**Provided material**:
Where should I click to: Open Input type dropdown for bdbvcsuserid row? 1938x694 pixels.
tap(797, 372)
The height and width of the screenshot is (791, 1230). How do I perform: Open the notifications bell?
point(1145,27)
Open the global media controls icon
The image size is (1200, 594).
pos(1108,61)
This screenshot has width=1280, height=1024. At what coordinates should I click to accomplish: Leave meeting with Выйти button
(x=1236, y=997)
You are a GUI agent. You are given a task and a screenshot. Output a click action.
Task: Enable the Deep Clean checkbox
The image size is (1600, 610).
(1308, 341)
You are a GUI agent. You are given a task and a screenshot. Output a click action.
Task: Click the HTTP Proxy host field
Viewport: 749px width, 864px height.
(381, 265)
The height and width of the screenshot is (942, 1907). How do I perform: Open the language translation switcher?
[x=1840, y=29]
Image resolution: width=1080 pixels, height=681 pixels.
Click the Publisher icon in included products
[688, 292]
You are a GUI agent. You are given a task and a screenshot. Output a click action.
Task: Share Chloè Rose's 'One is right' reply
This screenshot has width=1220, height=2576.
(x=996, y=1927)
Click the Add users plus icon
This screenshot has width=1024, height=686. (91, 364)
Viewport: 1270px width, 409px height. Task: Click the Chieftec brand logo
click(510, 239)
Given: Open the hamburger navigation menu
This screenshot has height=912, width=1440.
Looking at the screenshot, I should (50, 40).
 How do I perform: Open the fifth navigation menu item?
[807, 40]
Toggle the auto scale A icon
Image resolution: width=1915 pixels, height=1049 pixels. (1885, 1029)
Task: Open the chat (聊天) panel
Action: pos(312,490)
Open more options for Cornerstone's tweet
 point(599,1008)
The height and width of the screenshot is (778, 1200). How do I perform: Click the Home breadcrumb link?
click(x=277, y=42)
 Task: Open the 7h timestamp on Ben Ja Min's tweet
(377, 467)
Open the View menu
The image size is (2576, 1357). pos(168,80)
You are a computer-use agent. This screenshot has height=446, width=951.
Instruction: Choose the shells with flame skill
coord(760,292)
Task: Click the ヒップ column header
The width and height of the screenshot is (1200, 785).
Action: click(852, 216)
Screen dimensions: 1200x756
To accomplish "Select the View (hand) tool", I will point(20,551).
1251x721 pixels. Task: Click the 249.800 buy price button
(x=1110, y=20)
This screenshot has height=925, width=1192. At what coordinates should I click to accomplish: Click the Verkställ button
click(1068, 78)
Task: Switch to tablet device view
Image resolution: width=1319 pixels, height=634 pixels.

**Objective**: Please copy the records word for word, from the line with "Click the Add users plus icon" to the line with "click(510, 239)".

**Result for this task**:
Click the Add users plus icon
This screenshot has width=1024, height=686. (91, 364)
Viewport: 1270px width, 409px height. Task: Click the Chieftec brand logo
click(510, 239)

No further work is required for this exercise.